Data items
☆ ☆ ☆

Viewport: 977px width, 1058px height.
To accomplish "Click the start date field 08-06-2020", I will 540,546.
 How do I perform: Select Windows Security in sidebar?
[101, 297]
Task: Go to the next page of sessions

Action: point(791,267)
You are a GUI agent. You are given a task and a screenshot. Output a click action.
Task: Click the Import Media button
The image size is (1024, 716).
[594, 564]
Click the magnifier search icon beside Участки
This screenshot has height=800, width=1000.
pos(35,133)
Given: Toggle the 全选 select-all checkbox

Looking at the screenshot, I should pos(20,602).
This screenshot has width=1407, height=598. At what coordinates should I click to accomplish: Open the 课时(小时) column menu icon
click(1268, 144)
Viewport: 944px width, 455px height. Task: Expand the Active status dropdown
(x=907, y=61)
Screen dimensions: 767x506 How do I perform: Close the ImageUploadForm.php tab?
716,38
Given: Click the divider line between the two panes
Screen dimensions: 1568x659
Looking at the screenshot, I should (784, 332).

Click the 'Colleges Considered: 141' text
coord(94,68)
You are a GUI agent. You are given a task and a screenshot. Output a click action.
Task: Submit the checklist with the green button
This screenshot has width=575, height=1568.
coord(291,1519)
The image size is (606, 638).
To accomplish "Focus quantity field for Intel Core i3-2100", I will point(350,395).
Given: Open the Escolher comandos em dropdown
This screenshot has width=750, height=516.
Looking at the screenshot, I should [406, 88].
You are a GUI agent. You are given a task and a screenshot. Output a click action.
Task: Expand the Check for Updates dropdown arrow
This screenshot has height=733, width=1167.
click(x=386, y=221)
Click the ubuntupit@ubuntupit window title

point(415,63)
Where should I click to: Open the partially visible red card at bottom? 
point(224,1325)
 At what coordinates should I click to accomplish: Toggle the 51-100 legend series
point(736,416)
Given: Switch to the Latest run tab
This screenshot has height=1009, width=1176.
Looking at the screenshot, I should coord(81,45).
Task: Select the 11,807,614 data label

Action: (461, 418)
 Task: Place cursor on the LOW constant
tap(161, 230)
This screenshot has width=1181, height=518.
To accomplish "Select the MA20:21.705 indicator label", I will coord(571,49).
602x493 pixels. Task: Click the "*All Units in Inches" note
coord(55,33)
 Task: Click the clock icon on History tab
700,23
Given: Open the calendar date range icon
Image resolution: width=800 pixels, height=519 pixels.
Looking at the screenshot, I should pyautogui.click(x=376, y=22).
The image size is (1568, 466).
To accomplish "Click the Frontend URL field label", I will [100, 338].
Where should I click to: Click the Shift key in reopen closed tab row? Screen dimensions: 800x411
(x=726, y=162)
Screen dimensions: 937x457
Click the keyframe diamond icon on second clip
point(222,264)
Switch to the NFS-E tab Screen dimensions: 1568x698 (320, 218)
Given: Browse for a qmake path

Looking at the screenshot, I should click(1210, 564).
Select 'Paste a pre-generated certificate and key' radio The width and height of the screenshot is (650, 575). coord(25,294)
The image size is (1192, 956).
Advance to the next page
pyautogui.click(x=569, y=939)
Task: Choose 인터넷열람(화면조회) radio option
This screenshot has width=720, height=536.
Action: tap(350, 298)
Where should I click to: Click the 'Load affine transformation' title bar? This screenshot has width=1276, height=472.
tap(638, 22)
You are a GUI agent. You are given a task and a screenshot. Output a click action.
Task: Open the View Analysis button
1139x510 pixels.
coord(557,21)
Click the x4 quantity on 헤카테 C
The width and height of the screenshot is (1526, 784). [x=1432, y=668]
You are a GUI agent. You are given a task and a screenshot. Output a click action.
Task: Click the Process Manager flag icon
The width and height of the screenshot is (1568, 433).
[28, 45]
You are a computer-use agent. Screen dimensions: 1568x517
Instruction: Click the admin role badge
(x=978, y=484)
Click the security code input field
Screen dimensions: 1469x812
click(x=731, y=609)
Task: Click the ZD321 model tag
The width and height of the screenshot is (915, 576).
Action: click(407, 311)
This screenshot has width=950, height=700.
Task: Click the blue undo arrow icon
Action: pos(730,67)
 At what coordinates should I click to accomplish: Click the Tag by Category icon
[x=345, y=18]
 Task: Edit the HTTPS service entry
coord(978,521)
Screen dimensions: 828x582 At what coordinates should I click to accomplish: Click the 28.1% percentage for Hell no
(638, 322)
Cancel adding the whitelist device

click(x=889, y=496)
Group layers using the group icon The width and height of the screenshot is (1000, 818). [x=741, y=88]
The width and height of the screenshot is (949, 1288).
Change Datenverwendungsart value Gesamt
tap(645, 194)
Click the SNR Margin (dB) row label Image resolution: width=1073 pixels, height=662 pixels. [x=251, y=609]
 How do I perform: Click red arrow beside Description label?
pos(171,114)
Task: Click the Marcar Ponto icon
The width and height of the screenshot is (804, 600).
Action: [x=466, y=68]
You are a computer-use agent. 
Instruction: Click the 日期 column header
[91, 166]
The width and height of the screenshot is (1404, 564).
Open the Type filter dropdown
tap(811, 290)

☆ ☆ ☆

## WHAT YOU WILL DO
Transcribe every record above exactly as it appears.

## FINISHED EXERCISE
Viewport: 977px width, 1058px height.
To accomplish "Click the start date field 08-06-2020", I will 540,546.
 How do I perform: Select Windows Security in sidebar?
[101, 297]
Task: Go to the next page of sessions

Action: point(791,267)
You are a GUI agent. You are given a task and a screenshot. Output a click action.
Task: Click the Import Media button
The image size is (1024, 716).
[594, 564]
Click the magnifier search icon beside Участки
This screenshot has height=800, width=1000.
pos(35,133)
Given: Toggle the 全选 select-all checkbox

Looking at the screenshot, I should pos(20,602).
This screenshot has width=1407, height=598. At what coordinates should I click to accomplish: Open the 课时(小时) column menu icon
click(1268, 144)
Viewport: 944px width, 455px height. Task: Expand the Active status dropdown
(x=907, y=61)
Screen dimensions: 767x506 How do I perform: Close the ImageUploadForm.php tab?
716,38
Given: Click the divider line between the two panes
Screen dimensions: 1568x659
Looking at the screenshot, I should (784, 332).

Click the 'Colleges Considered: 141' text
coord(94,68)
You are a GUI agent. You are given a task and a screenshot. Output a click action.
Task: Submit the checklist with the green button
This screenshot has width=575, height=1568.
coord(291,1519)
The image size is (606, 638).
To accomplish "Focus quantity field for Intel Core i3-2100", I will point(350,395).
Given: Open the Escolher comandos em dropdown
This screenshot has width=750, height=516.
Looking at the screenshot, I should [406, 88].
You are a GUI agent. You are given a task and a screenshot. Output a click action.
Task: Expand the Check for Updates dropdown arrow
This screenshot has height=733, width=1167.
click(x=386, y=221)
Click the ubuntupit@ubuntupit window title

point(415,63)
Where should I click to: Open the partially visible red card at bottom? 
point(224,1325)
 At what coordinates should I click to accomplish: Toggle the 51-100 legend series
point(736,416)
Given: Switch to the Latest run tab
This screenshot has height=1009, width=1176.
Looking at the screenshot, I should coord(81,45).
Task: Select the 11,807,614 data label

Action: (461, 418)
 Task: Place cursor on the LOW constant
tap(161, 230)
This screenshot has width=1181, height=518.
To accomplish "Select the MA20:21.705 indicator label", I will coord(571,49).
602x493 pixels. Task: Click the "*All Units in Inches" note
coord(55,33)
 Task: Click the clock icon on History tab
700,23
Given: Open the calendar date range icon
Image resolution: width=800 pixels, height=519 pixels.
Looking at the screenshot, I should pyautogui.click(x=376, y=22).
The image size is (1568, 466).
To accomplish "Click the Frontend URL field label", I will [100, 338].
Where should I click to: Click the Shift key in reopen closed tab row? Screen dimensions: 800x411
(x=726, y=162)
Screen dimensions: 937x457
Click the keyframe diamond icon on second clip
point(222,264)
Switch to the NFS-E tab Screen dimensions: 1568x698 (320, 218)
Given: Browse for a qmake path

Looking at the screenshot, I should click(1210, 564).
Select 'Paste a pre-generated certificate and key' radio The width and height of the screenshot is (650, 575). coord(25,294)
The image size is (1192, 956).
Advance to the next page
pyautogui.click(x=569, y=939)
Task: Choose 인터넷열람(화면조회) radio option
This screenshot has width=720, height=536.
Action: tap(350, 298)
Where should I click to: Click the 'Load affine transformation' title bar? This screenshot has width=1276, height=472.
tap(638, 22)
You are a GUI agent. You are given a task and a screenshot. Output a click action.
Task: Open the View Analysis button
1139x510 pixels.
coord(557,21)
Click the x4 quantity on 헤카테 C
The width and height of the screenshot is (1526, 784). [x=1432, y=668]
You are a GUI agent. You are given a task and a screenshot. Output a click action.
Task: Click the Process Manager flag icon
The width and height of the screenshot is (1568, 433).
[28, 45]
You are a computer-use agent. Screen dimensions: 1568x517
Instruction: Click the admin role badge
(x=978, y=484)
Click the security code input field
Screen dimensions: 1469x812
click(x=731, y=609)
Task: Click the ZD321 model tag
The width and height of the screenshot is (915, 576).
Action: click(407, 311)
This screenshot has width=950, height=700.
Task: Click the blue undo arrow icon
Action: pos(730,67)
 At what coordinates should I click to accomplish: Click the Tag by Category icon
[x=345, y=18]
 Task: Edit the HTTPS service entry
coord(978,521)
Screen dimensions: 828x582 At what coordinates should I click to accomplish: Click the 28.1% percentage for Hell no
(638, 322)
Cancel adding the whitelist device

click(x=889, y=496)
Group layers using the group icon The width and height of the screenshot is (1000, 818). [x=741, y=88]
The width and height of the screenshot is (949, 1288).
Change Datenverwendungsart value Gesamt
tap(645, 194)
Click the SNR Margin (dB) row label Image resolution: width=1073 pixels, height=662 pixels. [x=251, y=609]
 How do I perform: Click red arrow beside Description label?
pos(171,114)
Task: Click the Marcar Ponto icon
The width and height of the screenshot is (804, 600).
Action: [x=466, y=68]
You are a computer-use agent. 
Instruction: Click the 日期 column header
[91, 166]
The width and height of the screenshot is (1404, 564).
Open the Type filter dropdown
tap(811, 290)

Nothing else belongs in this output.